Gemini 3.0 Pro Preview
1 min read
We have observed that Gemini 3.0 Pro Preview provisioned by VertexAI can exhibit significantly long response times. This behavior is caused by load conditions on Google’s Vertex AI infrastructure, which can not be influenced by Unique.
How to Use Gemini 3 Pro Preview with UniqueAI via LiteLLM
Gemini 3 Pro Preview supports a large 1M-token context window, but it also comes with important constraints:
Quota limit is close to the full context size
Full-window LLM calls are slow
Large-token executions become expensive very quickly
To ensure fast, stable, and cost-efficient usage with UniqueAI, we recommend the following configuration.
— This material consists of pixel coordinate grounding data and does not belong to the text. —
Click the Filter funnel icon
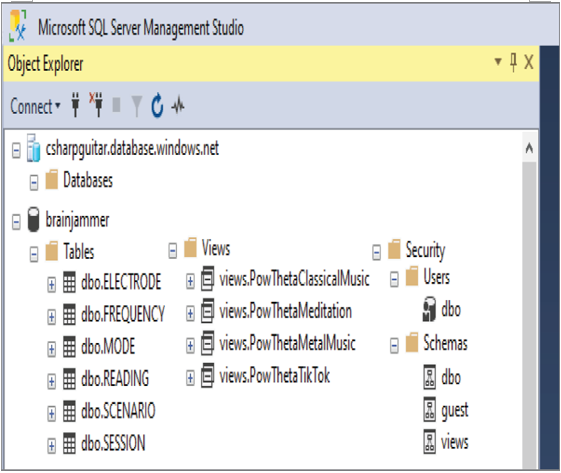This screenshot has width=561, height=473. click(x=136, y=106)
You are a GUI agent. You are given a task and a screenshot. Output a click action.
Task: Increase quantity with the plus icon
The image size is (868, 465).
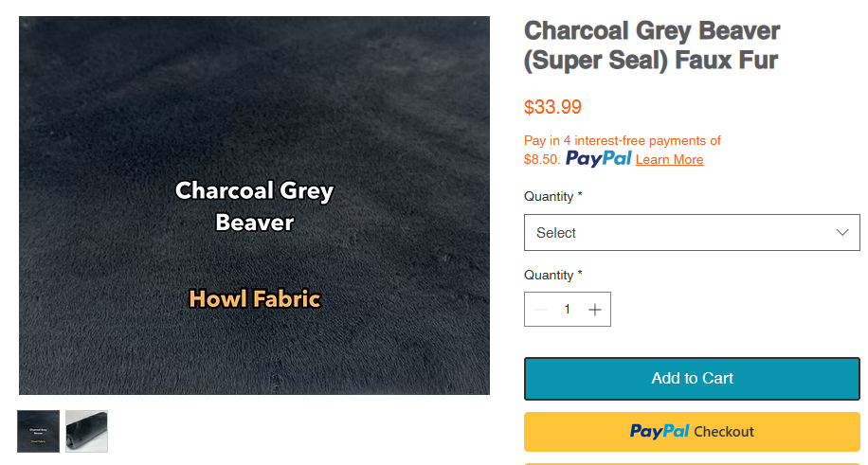594,310
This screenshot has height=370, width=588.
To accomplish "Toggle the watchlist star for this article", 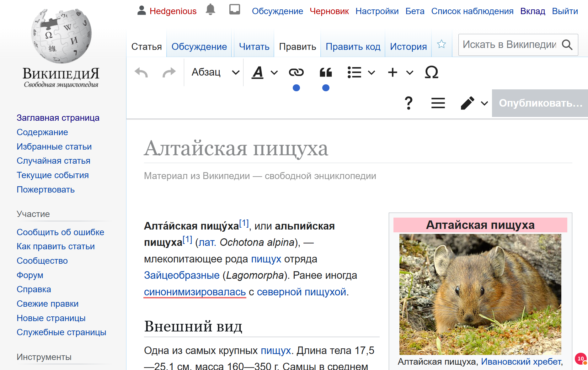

1. Limit Returned Chunks per Tool Call (max 100 chunks)
To avoid hitting token limits, long runtimes, and high costs, internal knowledge search tool calls should be restricted to return max 100 chunks.
Where to configure it
In the Internal Knowledge Search configuration, set:
limit = 100
2. Set Gemini “Thinking Level” to Low (for better speed)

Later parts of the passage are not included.